Dalam menganalisa pangsa pasar industri ride-hailing itu, Kodrat mengungkapkan, KPPU memerhitungkan beberapa variable. Antara lain kesamaan produk dan jasa.

”Nah, saat ini bisnis GO-JEK kan sebenarnya berkembang ke bisnis lainnya seperti GO-SEND, GO-FOOD, GO-CLEAN, GO-PAY dan lain-lainnya. Jadi GO-JEK tidak hanya menyediakan aplikasi untuk tranportasi online,” tutur Kodrat.

Maka menurutnya, cakupan konsumen dan segmen pasar GO-JEK berpotensi semakin meluas seiring dengan perkembangan lini bisnisnya.
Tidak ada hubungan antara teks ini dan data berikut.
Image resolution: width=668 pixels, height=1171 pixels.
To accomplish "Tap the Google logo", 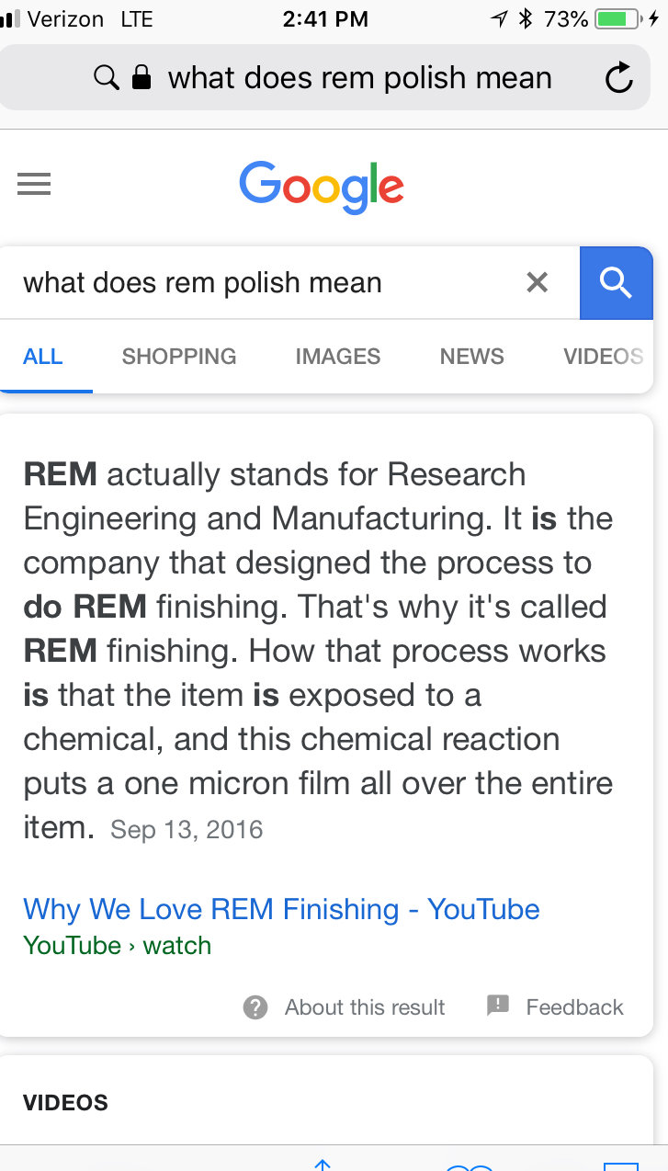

Dengan begitu penghitungan market share pun berpotensi dipisahkan berdasarkan layanannya.

Atas dasar itu pula persaingan GO-JEK secara utuh tidak bisa lagi head to head dengan GRAB dalam penghitungan penguasaan pasar di industri layanan berbasis teknologi di Indonesia.

“Karena mereka (GO-JEK)melakukan diversifikasi bisnis sebagai perusahaan aplikator,” Kodrat menegaskan.

Sementara itu, sebelumnya ada pengumuman dari GRAB yang mengklaim telah menguasai industri ride-hailing Indonesia sebesar 65 persen, menurut Kodrat, bisa jadi atas dasar perhitungan sendiri dari GRAB.

”Oke saja walau (pangsa pasar) itu klaim sepihak (GRAB) ya,” katanya. Tapi KPPU, menurut Kodrat, tetap melakukan fungsi pengawasan kepada perusahaan aplikator terkait relasi kemitraan dengan para mitra GO-JEK dan GRAB.

”Persaingan usaha GO-JEK dengan GRAB dipantau sesuai dengan peraturan. Sebab dinamika bisnis terus berkembang,” ucapnya.

Pertimbangan dinamika itu pula yang mendorong KPPU mengkaji revisi Undang Undang (UU) nomor 5 tahun 1999 tentang Larangan Praktik Monopoli dan Persaingan Usaha Tidak Sehat. “Tujuan revisi UU ini agar poin-poin aturannya sesuai dengan perkembangan bisnis digital di masa kini dan yang akan datang,” pungkas dia.